──────── EXERCISE DATA
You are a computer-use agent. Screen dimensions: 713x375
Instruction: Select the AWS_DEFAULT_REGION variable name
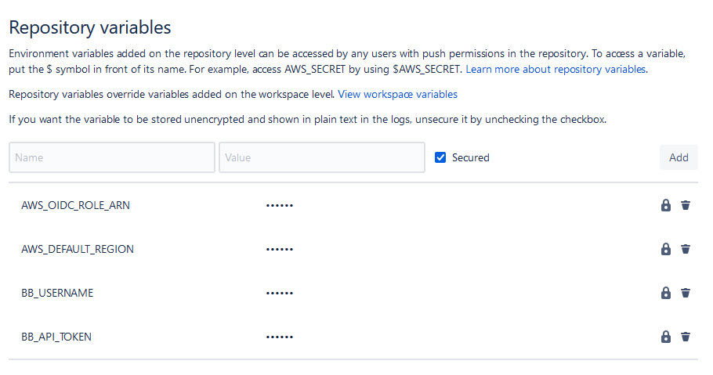78,249
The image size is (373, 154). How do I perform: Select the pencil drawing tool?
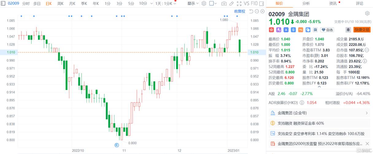click(232, 4)
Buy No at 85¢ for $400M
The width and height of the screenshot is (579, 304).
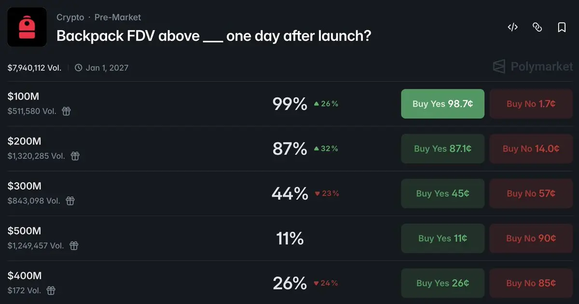(x=531, y=283)
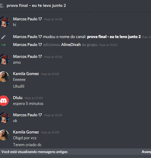Click Kamila Gomez's name above 'Eeeeee'
This screenshot has width=151, height=158.
(x=26, y=74)
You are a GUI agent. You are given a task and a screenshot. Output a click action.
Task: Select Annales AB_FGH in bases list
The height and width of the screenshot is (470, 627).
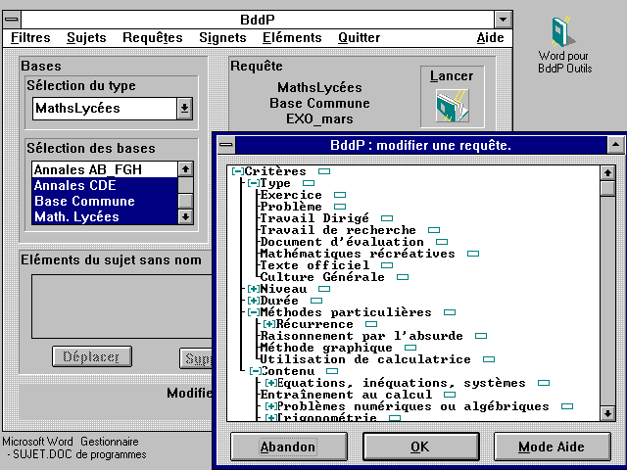point(102,169)
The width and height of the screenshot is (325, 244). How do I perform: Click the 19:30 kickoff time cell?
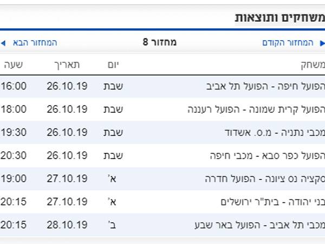(14, 132)
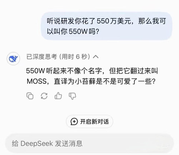Copy the DeepSeek reply with the copy icon
Screen dimensions: 179x155
(30, 96)
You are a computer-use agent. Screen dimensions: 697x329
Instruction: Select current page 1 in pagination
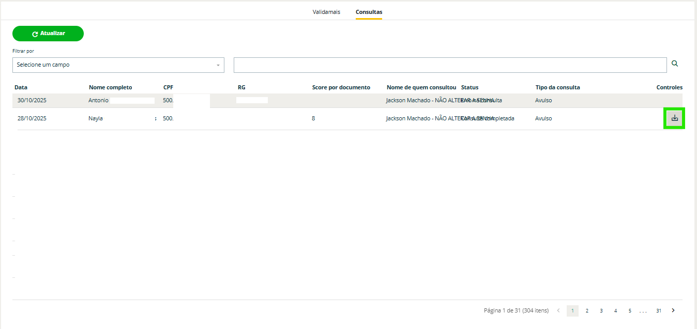[x=572, y=310]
────────────────
• **EXERCISE INSTRUCTIONS**
Every line above has to be output exactly; the pictures must be dropped.

• **ANSWER BOX**
You are a computer-use agent. Screen dimensions: 713x375
Instruction: Select the AWS_DEFAULT_REGION variable name
78,249
The image size is (373, 154). How do I perform: Select the pencil drawing tool?
click(232, 4)
Buy No at 85¢ for $400M
The width and height of the screenshot is (579, 304).
(x=531, y=283)
Click Kamila Gomez's name above 'Eeeeee'
This screenshot has width=151, height=158.
(x=26, y=74)
You are a GUI agent. You are given a task and a screenshot. Output a click action.
Task: Select Annales AB_FGH in bases list
The height and width of the screenshot is (470, 627).
point(102,169)
The width and height of the screenshot is (325, 244). How do I perform: Click the 19:30 kickoff time cell?
(14, 132)
Copy the DeepSeek reply with the copy icon
Screen dimensions: 179x155
(30, 96)
You are a computer-use agent. Screen dimensions: 697x329
Instruction: Select current page 1 in pagination
[x=572, y=310]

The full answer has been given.